An executive of Microsoft in France divulged on Wednesday some of the software maker's plans for its highly anticipated entry into the antivirus software market.
A standalone antivirus product will be built from tools the company inherited through its 2003 acquisitions of GeCad and Pelican Software, according to a report published in ZDNet France, citing the technical head of Microsoft's security project in that country, Nicolas Mirail.
Microsoft representatives in the United States refused to comment on functional elements or a potential production time frame for the antivirus package.
However, Mirail said the Microsoft antivirus software will utilize two different means of detecting destructive files, the first of which will reference a regularly updated list of known viruses to check for potential infections. The second antivirus tool will analyze computer systems to assess whether they have been hit by a virus in the past and attempt to give end users an idea of how at risk their computers might be for future problems.
The executive indicated that the antivirus package will not come with firewall security software but said a firewall would be built into the company's Windows XP operating system when Microsoft delivers its Service Pack 2 update.

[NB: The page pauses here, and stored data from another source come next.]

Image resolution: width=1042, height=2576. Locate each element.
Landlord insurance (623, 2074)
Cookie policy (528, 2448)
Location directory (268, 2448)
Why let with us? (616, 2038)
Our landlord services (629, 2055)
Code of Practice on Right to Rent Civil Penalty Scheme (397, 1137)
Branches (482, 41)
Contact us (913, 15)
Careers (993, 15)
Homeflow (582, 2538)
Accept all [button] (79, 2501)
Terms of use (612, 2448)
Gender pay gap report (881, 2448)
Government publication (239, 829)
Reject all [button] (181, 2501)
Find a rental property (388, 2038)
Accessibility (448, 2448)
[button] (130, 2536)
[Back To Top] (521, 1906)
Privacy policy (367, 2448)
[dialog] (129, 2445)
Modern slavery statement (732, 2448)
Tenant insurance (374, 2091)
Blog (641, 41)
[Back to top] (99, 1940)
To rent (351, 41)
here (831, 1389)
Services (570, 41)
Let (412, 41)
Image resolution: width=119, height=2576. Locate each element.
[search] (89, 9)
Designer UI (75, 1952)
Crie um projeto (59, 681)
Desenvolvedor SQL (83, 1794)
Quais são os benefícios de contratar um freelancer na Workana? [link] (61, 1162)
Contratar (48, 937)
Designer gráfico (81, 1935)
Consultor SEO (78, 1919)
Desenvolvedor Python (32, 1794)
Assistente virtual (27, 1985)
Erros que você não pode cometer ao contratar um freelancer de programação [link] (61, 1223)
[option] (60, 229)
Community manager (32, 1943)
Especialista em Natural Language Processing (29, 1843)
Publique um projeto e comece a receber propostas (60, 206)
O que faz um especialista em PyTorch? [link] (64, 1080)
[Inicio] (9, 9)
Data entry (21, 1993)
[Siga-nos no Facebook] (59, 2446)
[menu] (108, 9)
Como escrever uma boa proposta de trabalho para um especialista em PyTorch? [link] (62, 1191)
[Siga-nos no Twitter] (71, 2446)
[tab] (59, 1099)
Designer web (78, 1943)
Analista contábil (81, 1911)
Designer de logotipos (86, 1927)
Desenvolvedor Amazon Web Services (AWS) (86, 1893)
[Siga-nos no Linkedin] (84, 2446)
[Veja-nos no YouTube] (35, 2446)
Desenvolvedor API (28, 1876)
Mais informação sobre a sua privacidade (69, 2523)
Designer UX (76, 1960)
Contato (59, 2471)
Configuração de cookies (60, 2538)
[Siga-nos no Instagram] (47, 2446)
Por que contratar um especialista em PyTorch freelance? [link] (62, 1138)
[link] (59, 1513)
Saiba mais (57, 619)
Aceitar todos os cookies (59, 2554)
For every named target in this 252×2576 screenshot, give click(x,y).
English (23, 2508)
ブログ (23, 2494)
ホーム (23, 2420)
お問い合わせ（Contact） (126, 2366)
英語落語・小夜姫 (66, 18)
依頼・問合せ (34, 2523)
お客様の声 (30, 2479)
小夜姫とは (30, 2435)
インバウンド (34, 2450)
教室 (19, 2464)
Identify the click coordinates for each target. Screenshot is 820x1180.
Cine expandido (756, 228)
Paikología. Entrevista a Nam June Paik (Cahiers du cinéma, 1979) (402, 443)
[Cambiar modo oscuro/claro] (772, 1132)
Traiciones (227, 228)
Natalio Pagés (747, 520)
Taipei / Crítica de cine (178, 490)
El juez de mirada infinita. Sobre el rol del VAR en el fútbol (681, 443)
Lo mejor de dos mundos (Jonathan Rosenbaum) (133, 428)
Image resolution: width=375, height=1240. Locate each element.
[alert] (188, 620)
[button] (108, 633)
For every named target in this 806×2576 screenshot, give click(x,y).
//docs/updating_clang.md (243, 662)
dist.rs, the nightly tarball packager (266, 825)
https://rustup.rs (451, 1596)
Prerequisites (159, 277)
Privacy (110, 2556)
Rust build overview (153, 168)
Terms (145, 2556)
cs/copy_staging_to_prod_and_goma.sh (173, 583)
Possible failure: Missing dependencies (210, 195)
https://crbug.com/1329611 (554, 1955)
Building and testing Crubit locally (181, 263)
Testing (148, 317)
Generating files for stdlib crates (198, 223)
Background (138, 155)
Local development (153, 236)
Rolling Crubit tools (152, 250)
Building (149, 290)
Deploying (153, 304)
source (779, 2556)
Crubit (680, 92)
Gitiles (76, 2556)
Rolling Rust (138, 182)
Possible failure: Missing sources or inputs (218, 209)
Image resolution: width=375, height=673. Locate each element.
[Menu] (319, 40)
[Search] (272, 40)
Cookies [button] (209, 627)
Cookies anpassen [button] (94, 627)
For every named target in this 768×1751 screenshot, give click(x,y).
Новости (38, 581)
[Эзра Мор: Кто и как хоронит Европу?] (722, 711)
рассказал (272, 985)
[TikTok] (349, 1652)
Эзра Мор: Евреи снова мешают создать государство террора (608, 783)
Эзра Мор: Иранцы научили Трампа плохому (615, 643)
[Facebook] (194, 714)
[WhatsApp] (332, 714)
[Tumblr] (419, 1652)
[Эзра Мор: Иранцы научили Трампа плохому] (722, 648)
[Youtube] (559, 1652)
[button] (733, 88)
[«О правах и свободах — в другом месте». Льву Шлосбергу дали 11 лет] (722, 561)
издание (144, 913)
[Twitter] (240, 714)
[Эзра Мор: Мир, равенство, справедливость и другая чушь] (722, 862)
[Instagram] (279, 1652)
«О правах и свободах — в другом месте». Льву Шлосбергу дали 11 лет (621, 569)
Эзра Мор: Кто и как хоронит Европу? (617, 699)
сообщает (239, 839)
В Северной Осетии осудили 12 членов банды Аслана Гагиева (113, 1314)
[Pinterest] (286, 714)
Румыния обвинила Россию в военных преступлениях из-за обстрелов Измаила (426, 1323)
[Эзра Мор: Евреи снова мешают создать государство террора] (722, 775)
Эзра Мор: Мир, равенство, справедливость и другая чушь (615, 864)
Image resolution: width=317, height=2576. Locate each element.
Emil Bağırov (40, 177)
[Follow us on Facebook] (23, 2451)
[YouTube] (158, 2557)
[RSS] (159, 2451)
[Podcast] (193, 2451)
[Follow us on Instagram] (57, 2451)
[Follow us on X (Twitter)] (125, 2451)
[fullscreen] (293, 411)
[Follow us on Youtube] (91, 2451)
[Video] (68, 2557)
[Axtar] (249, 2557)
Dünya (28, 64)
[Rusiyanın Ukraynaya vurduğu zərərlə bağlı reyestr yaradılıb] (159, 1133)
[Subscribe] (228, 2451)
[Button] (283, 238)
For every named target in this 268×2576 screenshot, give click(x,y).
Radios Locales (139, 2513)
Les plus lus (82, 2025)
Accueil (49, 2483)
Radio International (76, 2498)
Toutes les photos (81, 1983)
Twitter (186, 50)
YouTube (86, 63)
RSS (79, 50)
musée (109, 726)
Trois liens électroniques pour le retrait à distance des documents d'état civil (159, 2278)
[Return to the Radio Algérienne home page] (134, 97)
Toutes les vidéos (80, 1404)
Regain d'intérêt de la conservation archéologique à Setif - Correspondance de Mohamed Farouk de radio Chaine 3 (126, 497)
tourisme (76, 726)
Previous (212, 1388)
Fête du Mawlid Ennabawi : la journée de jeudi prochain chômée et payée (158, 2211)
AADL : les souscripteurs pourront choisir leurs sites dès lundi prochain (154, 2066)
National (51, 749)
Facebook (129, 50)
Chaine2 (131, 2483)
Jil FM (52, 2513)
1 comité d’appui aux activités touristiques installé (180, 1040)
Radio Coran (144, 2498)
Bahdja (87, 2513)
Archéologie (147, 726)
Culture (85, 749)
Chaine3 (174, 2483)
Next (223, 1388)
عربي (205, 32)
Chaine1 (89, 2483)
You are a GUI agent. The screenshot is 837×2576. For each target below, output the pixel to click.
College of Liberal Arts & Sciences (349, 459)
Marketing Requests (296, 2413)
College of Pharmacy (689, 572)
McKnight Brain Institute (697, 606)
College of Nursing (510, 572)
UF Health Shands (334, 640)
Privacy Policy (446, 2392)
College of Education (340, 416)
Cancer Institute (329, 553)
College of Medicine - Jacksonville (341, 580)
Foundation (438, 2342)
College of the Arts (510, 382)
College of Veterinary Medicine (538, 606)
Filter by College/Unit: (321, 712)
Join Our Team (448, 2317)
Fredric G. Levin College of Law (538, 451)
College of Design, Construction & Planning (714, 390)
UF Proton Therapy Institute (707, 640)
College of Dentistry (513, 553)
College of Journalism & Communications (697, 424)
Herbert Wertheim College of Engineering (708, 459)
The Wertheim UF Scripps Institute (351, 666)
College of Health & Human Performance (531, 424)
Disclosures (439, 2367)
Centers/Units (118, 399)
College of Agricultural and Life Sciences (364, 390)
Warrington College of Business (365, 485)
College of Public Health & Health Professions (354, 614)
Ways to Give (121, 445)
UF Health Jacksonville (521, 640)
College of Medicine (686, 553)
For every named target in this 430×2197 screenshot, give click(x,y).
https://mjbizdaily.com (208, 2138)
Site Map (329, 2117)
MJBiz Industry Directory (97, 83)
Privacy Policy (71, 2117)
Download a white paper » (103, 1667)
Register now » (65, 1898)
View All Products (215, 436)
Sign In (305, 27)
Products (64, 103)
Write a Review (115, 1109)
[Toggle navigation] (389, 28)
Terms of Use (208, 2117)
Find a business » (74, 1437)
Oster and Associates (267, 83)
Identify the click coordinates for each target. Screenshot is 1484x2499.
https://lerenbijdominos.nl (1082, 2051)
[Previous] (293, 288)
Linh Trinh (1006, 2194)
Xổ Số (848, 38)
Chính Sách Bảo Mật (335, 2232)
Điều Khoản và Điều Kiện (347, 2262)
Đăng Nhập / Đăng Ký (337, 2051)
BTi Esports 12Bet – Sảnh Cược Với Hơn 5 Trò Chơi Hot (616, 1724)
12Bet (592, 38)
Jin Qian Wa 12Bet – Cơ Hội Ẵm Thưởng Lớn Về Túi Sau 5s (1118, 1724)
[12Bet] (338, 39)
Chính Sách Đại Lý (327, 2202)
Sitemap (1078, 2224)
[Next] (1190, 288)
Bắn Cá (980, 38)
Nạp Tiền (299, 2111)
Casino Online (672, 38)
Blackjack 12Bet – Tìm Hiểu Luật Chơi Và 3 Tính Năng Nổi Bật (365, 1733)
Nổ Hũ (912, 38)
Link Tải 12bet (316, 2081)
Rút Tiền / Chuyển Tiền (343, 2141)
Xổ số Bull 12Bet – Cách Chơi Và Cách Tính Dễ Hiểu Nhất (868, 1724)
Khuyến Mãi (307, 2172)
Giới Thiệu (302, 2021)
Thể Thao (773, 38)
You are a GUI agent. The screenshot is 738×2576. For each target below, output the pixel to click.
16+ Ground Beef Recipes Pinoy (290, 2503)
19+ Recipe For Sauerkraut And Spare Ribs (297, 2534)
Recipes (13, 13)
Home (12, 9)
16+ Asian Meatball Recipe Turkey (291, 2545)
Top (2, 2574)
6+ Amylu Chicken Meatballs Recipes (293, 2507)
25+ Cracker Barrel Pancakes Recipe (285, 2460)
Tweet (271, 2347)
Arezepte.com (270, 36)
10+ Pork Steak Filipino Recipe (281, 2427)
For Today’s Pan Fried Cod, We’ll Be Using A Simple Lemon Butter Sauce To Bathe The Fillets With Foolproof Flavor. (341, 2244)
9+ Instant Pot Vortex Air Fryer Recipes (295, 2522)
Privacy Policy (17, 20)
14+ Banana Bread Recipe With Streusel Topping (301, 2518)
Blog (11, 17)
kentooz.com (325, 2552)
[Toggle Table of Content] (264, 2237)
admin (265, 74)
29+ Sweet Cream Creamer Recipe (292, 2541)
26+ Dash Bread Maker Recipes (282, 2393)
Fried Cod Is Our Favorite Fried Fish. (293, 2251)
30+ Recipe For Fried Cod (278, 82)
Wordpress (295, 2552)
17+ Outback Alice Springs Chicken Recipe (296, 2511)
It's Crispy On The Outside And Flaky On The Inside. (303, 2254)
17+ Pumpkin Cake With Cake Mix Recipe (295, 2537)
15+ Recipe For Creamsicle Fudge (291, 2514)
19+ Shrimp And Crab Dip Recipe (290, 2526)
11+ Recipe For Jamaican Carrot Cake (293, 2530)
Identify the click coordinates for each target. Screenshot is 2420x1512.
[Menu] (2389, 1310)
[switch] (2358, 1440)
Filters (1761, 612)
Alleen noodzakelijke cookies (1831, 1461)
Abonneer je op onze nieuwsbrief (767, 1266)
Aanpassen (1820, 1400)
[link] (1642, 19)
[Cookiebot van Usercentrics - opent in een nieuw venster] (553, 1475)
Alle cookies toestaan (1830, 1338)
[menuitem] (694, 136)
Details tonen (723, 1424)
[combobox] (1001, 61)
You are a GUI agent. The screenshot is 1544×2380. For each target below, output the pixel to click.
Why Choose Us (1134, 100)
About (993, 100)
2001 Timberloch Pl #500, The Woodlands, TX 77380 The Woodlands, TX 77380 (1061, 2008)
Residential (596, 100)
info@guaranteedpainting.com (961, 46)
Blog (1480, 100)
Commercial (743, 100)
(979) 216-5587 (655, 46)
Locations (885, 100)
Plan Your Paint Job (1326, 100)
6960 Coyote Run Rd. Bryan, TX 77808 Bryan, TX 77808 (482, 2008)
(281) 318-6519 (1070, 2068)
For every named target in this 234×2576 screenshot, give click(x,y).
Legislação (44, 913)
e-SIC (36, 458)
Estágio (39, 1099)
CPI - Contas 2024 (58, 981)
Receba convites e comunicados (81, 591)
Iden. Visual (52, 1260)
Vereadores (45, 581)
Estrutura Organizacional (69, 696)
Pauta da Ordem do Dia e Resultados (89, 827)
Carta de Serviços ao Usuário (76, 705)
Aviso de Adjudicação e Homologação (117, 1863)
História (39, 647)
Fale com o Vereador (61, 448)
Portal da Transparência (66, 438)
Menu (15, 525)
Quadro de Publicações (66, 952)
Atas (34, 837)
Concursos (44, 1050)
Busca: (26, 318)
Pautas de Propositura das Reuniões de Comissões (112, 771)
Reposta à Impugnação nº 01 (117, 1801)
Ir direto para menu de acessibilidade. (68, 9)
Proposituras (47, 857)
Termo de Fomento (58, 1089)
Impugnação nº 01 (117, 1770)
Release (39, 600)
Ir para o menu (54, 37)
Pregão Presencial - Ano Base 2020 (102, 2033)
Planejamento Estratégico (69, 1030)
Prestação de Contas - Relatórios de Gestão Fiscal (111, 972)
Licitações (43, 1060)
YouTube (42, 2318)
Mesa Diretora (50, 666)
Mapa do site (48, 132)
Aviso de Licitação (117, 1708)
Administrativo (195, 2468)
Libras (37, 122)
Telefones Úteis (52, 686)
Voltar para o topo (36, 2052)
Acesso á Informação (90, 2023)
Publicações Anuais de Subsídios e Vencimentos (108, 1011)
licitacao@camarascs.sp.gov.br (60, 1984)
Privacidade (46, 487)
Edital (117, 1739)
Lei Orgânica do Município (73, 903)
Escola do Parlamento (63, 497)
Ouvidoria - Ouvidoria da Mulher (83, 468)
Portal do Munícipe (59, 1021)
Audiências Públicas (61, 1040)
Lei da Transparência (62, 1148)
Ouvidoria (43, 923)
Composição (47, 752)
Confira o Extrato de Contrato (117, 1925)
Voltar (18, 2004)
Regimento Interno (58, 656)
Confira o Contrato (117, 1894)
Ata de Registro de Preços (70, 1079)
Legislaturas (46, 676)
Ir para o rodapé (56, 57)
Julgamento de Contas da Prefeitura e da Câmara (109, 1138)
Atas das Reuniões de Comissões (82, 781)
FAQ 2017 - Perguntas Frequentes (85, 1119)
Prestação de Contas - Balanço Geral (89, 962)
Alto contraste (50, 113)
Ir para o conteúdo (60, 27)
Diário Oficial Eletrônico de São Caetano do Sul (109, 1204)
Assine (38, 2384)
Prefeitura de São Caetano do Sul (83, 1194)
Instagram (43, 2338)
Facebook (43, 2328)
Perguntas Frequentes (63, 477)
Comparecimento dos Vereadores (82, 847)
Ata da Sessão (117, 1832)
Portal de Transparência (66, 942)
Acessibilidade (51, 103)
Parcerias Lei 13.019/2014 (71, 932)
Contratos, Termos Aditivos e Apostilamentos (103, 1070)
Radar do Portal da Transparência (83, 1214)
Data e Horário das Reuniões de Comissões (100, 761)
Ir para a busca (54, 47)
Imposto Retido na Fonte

Mirail said the product would work with both Windows XP and the Longhorn release of Windows.
Microsoft representatives denied that Mirail's comments released previously unknown details, but the company has offered little information publicly about its antivirus plans. Microsoft has been rumored to be seeking a high-profile acquisition in that arena, and security specialist Network Associates was said to be on the company's radar. Earlier this month, another European security executive at Microsoft said the company's antivirus plans remain in their early stages, including the integration of the products it has amassed via acquisition.
When Microsoft purchased GeCad, which is based in Bucharest, Romania, it positioned the acquisition as the next step in its Trustworthy Computing initiative, a move aimed at securing what Microsoft estimates are the nearly two-thirds of Windows users who don't have up-to-date antivirus software on their computers. The company said at that time that it might launch a paid-subscription service for Windows users.
The latest virus to wreak havoc on the Internet was MyDoom.M, a new variant of the prolific worm, which came to life Monday and quickly snarled Google and other search sites. Though the latest version of MyDoom did not target Microsoft products specifically, as many other viruses have, it hosted an ancillary, or "backdoor," infection programmed to launch a denial-of-service attack on the software maker's Web site.